姫、火事場泥棒をする
私は、悲鳴を上げそうになるのを必死に堪えた。
今、この場には居ないが、近くに魔物がいるかもしれない。
ここまで降りてくるのに幾分か音を立ててしまっている。
急ぎ周囲を見渡し魔物が居ないかを確認する。
果樹園はリンゴの木が植わっているようで、隙間から遠くまで確認できる・・・
破壊された玄関からは家の中がはっきりと確認できる。
魔物も居なければ、人も居ないようだ。
ではこの死体はこの家の人なのだろうか?
「魔物の姿は確認できませんが、死体をこのままと言うのは不味いですわね。」
私は意を決して家の中に入る。
本当に誰も居ないようだ。
家を観察して分かったことがある。
この家には最低でも三人以上の人が住んでいたようだ。
玄関前の死体は大人の男性だった。
中の家具や道具などから大人の女性と子供が・・・
子供は二人かもしれない。
憶測でしかないが魔物にさらわれ、男性が抵抗した結果殺されたのだろう。
これ以上は考えても仕方がない。
この先は最悪の結末が待っている。
私は外に出て家の周りであるものを探す。
農具だ。
スコップと鉈と手斧が置いてあった。
私はスコップを取り家の隣に穴を堀始める。
彼を埋葬するためだ。
このままでは腐り、臭いから動物や魔獣等を寄せ付けてしまう。
最悪、彼がアンデッド化して近隣の家を襲い掛かるかもしれない。
それでは死してなお報われない。
せめてもの弔いはしてあげたかった。
「これくらいしか私には出来ませんが、安らかにとは言えませんが、今は静かに眠ってくださいませ・・・」
彼と血に染まった土を共に埋め、薪にする予定であったろう木で墓標を作り、私は祈った。
「やることはやりましたわ!
そうしましたら、次にやることはただひとつ!!」
台所なう。
流石に何日目か分からないが空腹にも限度があった。
はしたないと思いつつも家の台所から食料を拝借している。
黒パンとソーセージにチーズ、キャベツや玉ねぎの酢漬け、発酵乳もある。
なんと、ジャムまであった!
今までの暮らしでは考えられない食事だが、初めて食べるものばかりなので心が踊る。
彼には申し訳ないと思うが放置してダメにしてしまうよりは良いと考えた。
「パンが硬すぎますわ。ああ、水分を吸わせて軟らかくすれば良いのですのね?変なところで役に立つ知識ですわね・・・ジャムも甘くて美味しいですわね、お屋敷で食べたものより荒い造りのようですが果肉の食感がまたたまりませんわね。」
ソーセージも硬かったり、チーズを削ったり、酢漬けの酸っぱさに鼻をつまんで涙を流したりして食事を終えた。

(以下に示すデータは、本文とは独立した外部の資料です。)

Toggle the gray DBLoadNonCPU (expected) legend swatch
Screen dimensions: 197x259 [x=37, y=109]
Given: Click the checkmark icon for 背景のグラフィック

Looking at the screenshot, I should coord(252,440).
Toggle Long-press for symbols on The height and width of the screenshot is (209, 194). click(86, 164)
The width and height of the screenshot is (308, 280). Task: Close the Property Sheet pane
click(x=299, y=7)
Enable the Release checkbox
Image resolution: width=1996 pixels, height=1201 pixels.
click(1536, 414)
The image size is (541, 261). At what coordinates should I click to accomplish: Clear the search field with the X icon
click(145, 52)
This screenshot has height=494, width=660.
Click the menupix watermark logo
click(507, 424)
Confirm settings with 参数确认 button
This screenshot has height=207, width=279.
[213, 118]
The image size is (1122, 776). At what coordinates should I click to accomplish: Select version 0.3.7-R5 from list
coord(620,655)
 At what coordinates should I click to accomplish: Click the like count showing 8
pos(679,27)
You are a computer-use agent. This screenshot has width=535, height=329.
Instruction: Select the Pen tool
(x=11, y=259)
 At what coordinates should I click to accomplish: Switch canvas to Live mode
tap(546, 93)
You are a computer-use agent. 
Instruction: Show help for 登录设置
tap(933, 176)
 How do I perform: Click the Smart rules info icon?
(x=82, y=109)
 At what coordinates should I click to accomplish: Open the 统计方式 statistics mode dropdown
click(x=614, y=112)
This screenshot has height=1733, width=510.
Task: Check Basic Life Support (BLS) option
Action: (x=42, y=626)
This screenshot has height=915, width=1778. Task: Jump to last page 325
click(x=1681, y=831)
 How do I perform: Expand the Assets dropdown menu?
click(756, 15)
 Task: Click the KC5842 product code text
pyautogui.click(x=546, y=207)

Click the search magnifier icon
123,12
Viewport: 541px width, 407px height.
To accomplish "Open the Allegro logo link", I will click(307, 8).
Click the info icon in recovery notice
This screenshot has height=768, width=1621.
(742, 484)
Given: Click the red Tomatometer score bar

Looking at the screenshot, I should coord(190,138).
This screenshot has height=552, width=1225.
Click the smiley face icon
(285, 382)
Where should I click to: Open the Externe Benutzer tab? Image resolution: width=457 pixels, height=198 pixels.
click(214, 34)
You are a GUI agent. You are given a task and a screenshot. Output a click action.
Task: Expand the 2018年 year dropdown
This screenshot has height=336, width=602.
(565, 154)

農家の方には失礼だが、こういった食事も悪くはなかった。
食べ方を知っていた前世に感謝である。
お腹が膨らみ、私はタンスの中を確認している。
女性が居た形跡があるので服を探している。
流石に何時までも死装束のままではいけないと思ったのだ。
その中から一番丈夫そうなワンピースを見付ける。
コレに男性のボロになったであろう作業用の上着を着る。
体に対して大きくはあるが問題ない。
革で出来た靴も見付けた。
そのままでは履けないが、布を足に巻いて調節する。
小さな鞄も見付けたのでパンとチーズ、ジャムを入れていくことにした。
そして、最後に鉈と手斧を腰に縛り付け、彼に謝罪の祈りをして血で出来た足跡へと歩き出すのであった。